Emmanuel Macron se pose en innovateur alors qu’il s’est contenté de reprendre, dans la confusion, des prescriptions vieilles d’un quart de siècle. Ce recopiage brouillon ne diminue en rien la nocivité du dispositif que le gouvernement tente de mettre en place. Cette réforme n’est pas seulement inopérante quant à ses objectifs et injuste dans sa conception. Les textes actuellement bricolés dans le milieu dirigeant s’inscrivent dans un projet général de destruction des services publics, de bradage de l’industrie nationale, de démantèlement de l’Etat et de dislocation sociale dont la nation et le peuple français, parmi tant d’autres, sont victimes.
Après France télécom, c’est la SNCF qui va être privatisée. Après Alstom, c’est Latécoère qui passe sous contrôle américain. On voit des gens de finance venir occuper des postes stratégiques dans l’Etat, comme Marie-Anne Barbat-Layani, directrice générale de la Fédération bancaire française, qui est nommée secrétaire général des ministères économiques et financiers.
La volonté de dislocation sociale se concrétise dans les réformes successives des retraites, d’Alain Juppé à Edouard Philippe, dans les lois facilitant les licenciements en 2008, 2013 et 2016, dans la réforme du code du Travail en 2017. Peu à peu, les oligarques de droite et de gauche ont imposé la flexibilité du travail, accru la précarité des travailleurs, appauvri les chômeurs et cherchent à détruire le maximum de protections statutaires. Il s’agit d’isoler les individus, de les rendre “mobiles” sur le marché du travail afin qu’ils soient employables en tout temps, en tous lieux et aux conditions fixées par les patrons. A la circulation permanente du capital doit correspondre la rotation incessante des hommes sous prétexte qu’ils n’ont pas le choix à cause de l’euro, de la concurrence chinoise et de la mondialisation…
Cette violence faite aux hommes et aux sociétés récuse radicalement la justice sociale qui est le principe et la finalité de la vie en commun. La mobilisation contre la réforme des retraites est l’une des phases de la longue bataille menée par le syndicalisme de résistance (CGT, FO, Sud) contre la mise en place des dispositifs ultralibéraux. Cette bataille s’inscrit dans un mouvement plus général de révolte, qui entraîne maints citoyens et dont les Gilets jaunes sont la pointe avancée. Mais pour passer à l’offensive, il faudrait des promesses concrètement énoncées selon une vision générale de la société à reconstruire et à développer d’une autre manière. Il n’y a rien de tel aujourd’hui dans un espace politique encombré de partis naufragés, impuissants ou fictifs. Faudrait-il se résigner aux luttes sans perspectives ?

++++++++

#### Consigne
Dans l'extrait sur la réforme des retraites, reprenez le passage allant de « Emmanuel Macron se » jusqu'à « d’autres, sont victimes. » en remplaçant « gouvernement » par « pouvoir ».

#### Entrées brutes
++++++++

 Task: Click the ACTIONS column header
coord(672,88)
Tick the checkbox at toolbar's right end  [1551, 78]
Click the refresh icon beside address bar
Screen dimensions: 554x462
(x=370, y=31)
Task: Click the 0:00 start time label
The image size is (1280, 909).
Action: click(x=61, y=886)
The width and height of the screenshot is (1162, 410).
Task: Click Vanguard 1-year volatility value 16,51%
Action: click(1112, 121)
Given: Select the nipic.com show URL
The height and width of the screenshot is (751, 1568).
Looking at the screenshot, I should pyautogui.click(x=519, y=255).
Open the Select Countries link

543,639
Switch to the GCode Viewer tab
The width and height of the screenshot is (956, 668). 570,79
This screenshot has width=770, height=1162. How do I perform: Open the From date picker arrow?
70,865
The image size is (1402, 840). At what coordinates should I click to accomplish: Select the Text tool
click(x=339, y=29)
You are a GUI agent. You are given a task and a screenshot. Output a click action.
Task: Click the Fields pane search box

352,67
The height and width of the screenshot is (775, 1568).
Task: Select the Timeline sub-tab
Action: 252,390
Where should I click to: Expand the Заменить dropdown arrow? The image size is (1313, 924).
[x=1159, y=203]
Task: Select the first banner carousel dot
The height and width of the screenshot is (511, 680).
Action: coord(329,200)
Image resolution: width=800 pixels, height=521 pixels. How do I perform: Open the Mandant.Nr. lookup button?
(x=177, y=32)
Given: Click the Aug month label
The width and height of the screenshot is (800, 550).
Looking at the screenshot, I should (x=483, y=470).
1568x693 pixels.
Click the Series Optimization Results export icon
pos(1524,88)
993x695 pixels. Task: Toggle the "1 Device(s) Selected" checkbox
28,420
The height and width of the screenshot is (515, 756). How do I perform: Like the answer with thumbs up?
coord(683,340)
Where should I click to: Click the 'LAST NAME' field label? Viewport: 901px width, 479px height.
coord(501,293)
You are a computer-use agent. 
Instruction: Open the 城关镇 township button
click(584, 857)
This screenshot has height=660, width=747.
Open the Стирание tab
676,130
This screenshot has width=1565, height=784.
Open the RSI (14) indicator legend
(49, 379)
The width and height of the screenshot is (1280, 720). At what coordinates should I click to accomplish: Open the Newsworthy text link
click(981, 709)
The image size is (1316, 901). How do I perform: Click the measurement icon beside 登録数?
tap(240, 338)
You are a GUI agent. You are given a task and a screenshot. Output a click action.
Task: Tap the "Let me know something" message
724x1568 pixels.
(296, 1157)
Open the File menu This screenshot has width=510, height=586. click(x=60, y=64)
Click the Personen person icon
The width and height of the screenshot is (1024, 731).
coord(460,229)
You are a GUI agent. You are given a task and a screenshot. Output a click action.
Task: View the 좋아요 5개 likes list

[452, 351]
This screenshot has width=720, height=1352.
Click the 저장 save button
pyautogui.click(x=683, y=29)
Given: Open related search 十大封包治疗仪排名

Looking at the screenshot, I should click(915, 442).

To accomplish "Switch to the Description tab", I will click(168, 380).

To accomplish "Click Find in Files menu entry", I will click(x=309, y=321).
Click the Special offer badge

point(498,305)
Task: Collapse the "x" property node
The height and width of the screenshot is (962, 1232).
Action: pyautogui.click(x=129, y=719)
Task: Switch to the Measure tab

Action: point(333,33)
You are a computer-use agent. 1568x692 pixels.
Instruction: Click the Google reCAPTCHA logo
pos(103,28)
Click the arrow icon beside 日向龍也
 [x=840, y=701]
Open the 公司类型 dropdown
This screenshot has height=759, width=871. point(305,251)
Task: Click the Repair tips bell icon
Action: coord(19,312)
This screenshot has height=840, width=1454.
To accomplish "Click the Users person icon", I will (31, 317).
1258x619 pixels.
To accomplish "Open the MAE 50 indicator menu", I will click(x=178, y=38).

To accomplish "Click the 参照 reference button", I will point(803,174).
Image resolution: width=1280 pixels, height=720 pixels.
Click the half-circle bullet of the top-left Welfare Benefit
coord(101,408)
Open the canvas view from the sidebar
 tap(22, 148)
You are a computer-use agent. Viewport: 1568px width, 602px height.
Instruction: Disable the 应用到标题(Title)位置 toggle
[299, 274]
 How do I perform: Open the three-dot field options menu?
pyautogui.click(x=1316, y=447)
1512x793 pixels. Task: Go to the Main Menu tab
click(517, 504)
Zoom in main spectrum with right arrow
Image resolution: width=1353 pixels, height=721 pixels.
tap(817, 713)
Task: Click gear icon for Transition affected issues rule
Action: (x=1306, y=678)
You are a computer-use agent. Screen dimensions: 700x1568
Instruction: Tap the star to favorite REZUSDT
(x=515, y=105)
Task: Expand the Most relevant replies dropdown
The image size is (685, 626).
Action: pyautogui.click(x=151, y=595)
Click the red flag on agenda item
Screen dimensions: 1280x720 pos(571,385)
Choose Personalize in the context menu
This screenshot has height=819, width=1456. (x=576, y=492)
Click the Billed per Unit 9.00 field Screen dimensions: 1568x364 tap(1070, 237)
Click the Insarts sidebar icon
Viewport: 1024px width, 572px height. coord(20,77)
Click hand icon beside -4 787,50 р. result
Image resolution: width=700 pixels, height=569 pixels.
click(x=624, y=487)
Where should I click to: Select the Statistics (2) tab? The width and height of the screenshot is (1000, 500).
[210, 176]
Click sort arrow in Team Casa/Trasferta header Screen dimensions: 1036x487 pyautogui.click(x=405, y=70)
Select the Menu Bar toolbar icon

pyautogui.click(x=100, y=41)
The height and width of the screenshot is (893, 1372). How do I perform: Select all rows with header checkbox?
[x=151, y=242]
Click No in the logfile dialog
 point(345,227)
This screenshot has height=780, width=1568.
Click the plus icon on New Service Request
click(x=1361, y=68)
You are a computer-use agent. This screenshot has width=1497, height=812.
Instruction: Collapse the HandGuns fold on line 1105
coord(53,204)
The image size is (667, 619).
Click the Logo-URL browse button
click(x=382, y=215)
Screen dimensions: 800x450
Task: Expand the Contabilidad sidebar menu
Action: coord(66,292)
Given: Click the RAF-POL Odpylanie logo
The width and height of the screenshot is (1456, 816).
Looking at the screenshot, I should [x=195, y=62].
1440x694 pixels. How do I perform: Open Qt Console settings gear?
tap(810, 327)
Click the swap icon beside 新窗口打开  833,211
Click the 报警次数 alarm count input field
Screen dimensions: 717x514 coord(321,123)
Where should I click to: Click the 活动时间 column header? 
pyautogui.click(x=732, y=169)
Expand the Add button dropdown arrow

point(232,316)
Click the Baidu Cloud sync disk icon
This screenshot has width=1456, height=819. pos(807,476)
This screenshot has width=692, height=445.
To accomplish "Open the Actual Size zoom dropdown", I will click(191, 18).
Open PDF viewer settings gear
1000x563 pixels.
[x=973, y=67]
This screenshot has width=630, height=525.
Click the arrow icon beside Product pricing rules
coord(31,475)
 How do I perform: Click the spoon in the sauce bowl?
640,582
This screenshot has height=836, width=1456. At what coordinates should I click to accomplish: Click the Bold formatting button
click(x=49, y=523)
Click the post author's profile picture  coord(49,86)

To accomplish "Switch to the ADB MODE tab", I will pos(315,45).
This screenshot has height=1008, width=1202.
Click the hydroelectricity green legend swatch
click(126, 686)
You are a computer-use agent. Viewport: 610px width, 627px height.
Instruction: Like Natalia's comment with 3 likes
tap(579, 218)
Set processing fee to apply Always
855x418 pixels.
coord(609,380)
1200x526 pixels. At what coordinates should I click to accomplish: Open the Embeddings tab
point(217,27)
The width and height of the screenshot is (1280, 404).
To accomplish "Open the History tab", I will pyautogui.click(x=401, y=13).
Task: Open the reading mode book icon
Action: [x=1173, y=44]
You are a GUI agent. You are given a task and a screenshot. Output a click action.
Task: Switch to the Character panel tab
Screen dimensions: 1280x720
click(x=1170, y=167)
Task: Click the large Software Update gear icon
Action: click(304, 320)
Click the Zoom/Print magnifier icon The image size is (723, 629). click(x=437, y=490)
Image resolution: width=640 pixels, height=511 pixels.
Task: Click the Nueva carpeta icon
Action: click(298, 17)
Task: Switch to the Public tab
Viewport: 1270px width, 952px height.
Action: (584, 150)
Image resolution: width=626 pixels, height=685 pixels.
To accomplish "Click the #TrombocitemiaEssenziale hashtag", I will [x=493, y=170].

++++++++

#### Corrigé détaillé
Emmanuel Macron se pose en innovateur alors qu’il s’est contenté de reprendre, dans la confusion, des prescriptions vieilles d’un quart de siècle. Ce recopiage brouillon ne diminue en rien la nocivité du dispositif que le pouvoir tente de mettre en place. Cette réforme n’est pas seulement inopérante quant à ses objectifs et injuste dans sa conception. Les textes actuellement bricolés dans le milieu dirigeant s’inscrivent dans un projet général de destruction des services publics, de bradage de l’industrie nationale, de démantèlement de l’Etat et de dislocation sociale dont la nation et le peuple français, parmi tant d’autres, sont victimes.